_Stated problem_
Switch "Locate" to "Find" in the lines between the one holding "Image resolution: width=922, height=2576." and the one holding "[Szukaj] (345, 1317)", inclusive, and give back only those lines with nothing else changed.

_Records for processing_

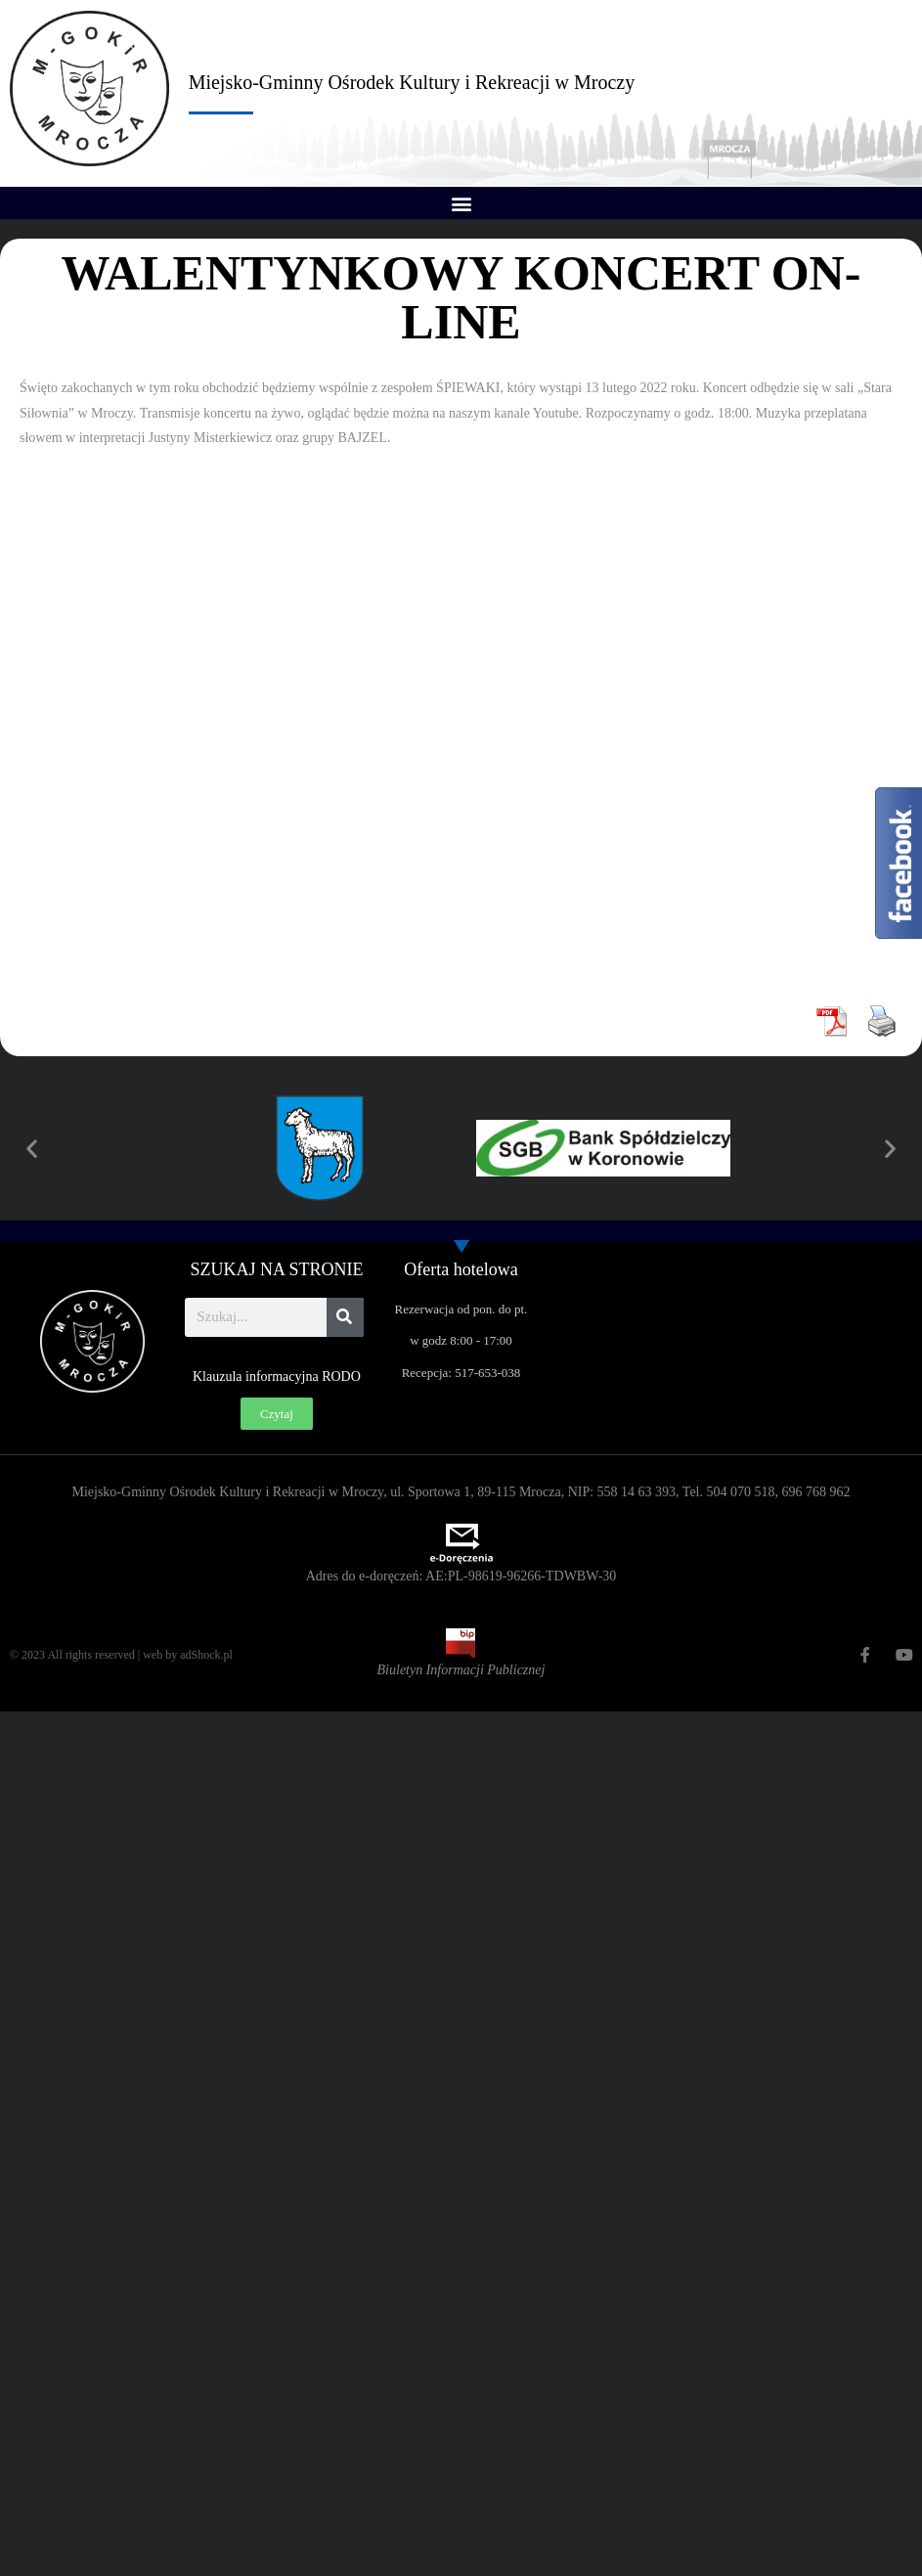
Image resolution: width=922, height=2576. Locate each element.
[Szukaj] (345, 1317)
...
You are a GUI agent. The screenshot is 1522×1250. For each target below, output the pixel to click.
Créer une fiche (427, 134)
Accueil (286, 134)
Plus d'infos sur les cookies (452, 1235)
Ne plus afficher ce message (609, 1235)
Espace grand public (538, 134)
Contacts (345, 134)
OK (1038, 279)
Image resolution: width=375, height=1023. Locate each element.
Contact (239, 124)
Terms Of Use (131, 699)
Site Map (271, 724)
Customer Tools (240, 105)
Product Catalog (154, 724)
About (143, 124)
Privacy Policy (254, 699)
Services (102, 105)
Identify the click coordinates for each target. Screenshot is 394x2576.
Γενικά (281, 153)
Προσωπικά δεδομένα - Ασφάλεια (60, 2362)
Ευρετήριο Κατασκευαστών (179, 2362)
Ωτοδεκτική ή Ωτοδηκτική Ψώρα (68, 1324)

_Answer to the problem_
Image resolution: width=922, height=2576. Find each element.
[Szukaj] (345, 1317)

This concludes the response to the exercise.